I had the chance to catch up with Ed Simnett (Lead Product Manager for the-technology-formerly-known-as-RTC, now Microsoft Office Live Communication Server), yesterday. I have sniped Microsoft a few times about the name change, since RTC had become engrained in the general market buzz about instant messaging, but the thrust of the first release is strongly linked to a close and deep integration into Office, so the name really makes sense.
The vision that Microsoft is pursuing regarding what I call "Presence in Context" is compelling.

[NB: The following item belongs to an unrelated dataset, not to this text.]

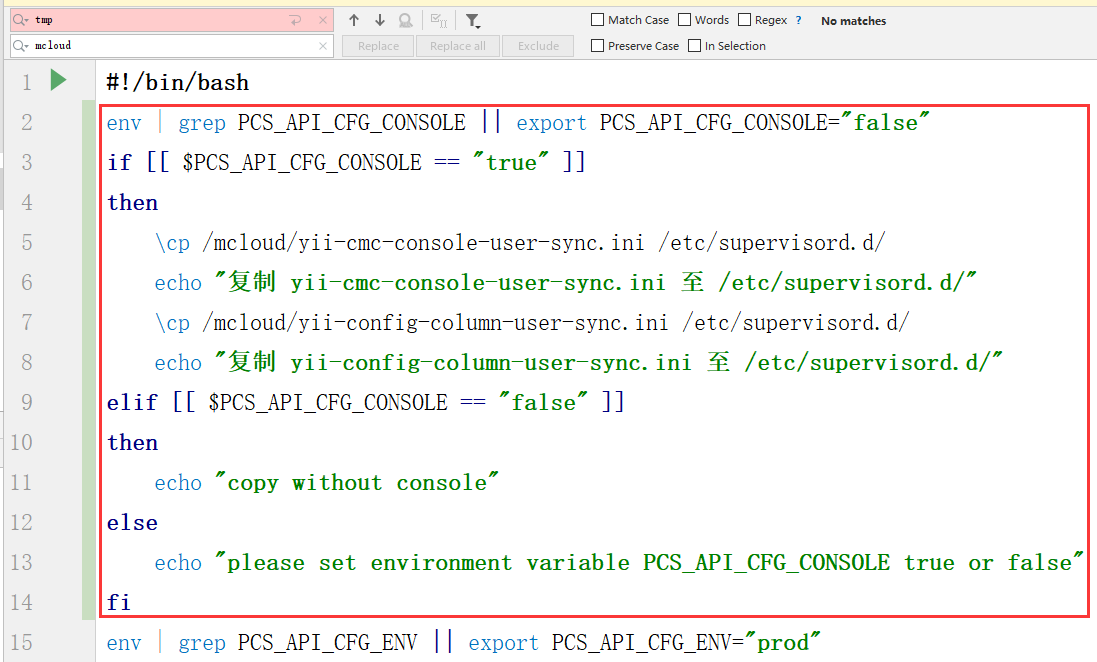
Task: Clear the 'mcloud' replace field text
Action: coord(323,46)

I receive an email from someone, and the presence status of that person is shown to me within Outlook, and rather than replying, I simply click on the presence indicator and start an IM session with the email's author. Or I am in the context of a Sharepoint project workspace, and the presence indicator of a report's author shows that she is on-line: one click later, we are conversing, and editing the document together in real-time. Or I am editing a shared Powerpoint file, I have a question about a comment that someone left on a key slide: I see he is on-line, and click through to talk.
In this sort of presence-threaded environment, every object, every document, every folder, every comment, every appointment is associated with an implicit buddy list. Every context offers immediate access to the community of those people who are somehow associated with it.
This is a departure from the 'buddy list' or chat room concept of presence, which is associated with first generation instant messaging applications. In the second generation, in solutions like Office Live Communication Server, presence information will form a fundamental part of the environment, like air. You will still use your statically defined buddy list for some purposes, but it will become a secondary mechanism. Every document represents a potential chat room with its reviewers and authors only a click away.
Presence is the killer app: it is the driving wheel for real-time messaging. Bringing presence into every context is going to rework how we work, and how businesses operate. I can't wait.